Two of the other main papers cited by Gillings to support an association between PMS and poor marital outcomes—by Halbriech in 2004 and Graze and colleagues in 1990—aren’t even on these topics. Halbreich’s paper is theoretical, meaning it isn’t reporting on new data. The bulk of the paper is taken up with important discussions on distinctions between PMS and PMDD. The paper by Graze and colleagues does mention that, in their study of women with PMDD (again, not PMS), family and work responsibilities felt to them like greater challenges. But this only supports Coughlin’s similarly miscited work that demonstrates relationships between premenstrual symptoms and issues both inside and outside the home.
Let me continue to direct my PMS-fueled “animosity” at this paper, as there are major, problematic assumptions that went into even thinking this hypothesis was worthy of exploration. The author assumes that pair bonds are not only always heterosexual, but always motivated by childbearing decisions.
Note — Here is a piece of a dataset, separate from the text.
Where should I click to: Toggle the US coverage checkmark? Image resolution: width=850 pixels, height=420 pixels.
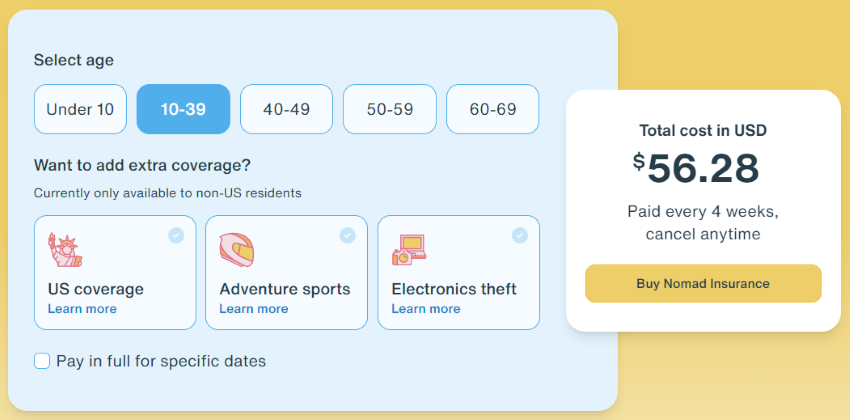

We don’t see this in the animal kingdom, and it’s a safe bet these weren’t the only considerations ancestral humans made either. Further, as Gillings himself points out, ancestral humans cycled far less frequently, having maybe 50-100 reproductive cycles per lifetime to our 400 or more.
There’s also a problem with making these suppositions given the very limited dataset we have on PMS and PMDD: the majority of the literature is on Western, white women. Part of this is related to a biased literature and historical context that doesn’t pay much attention to the health of women of color from any country; another part, though, is that it seems like many forager and agricultural societies don’t report experiencing many PMS or PMDD symptoms. As I’ve written in the past, these data together suggest that PMS is bioculturally-bound, rather than being a syndrome that is motivated only by biology or culture. Hormone concentrations are very strongly tied to developmental conditions, such that Westerners, who sit around and eat a lot more than the human norm, have much higher hormones than those in more agricultural or forager contexts.
As the occasional sufferer of PMS symptoms and one half of an infertile partnership of 14 years—my husband is infertile from cancer treatment as a child—I’m glad to know that I need not worry that any occasional blueness might drive us apart.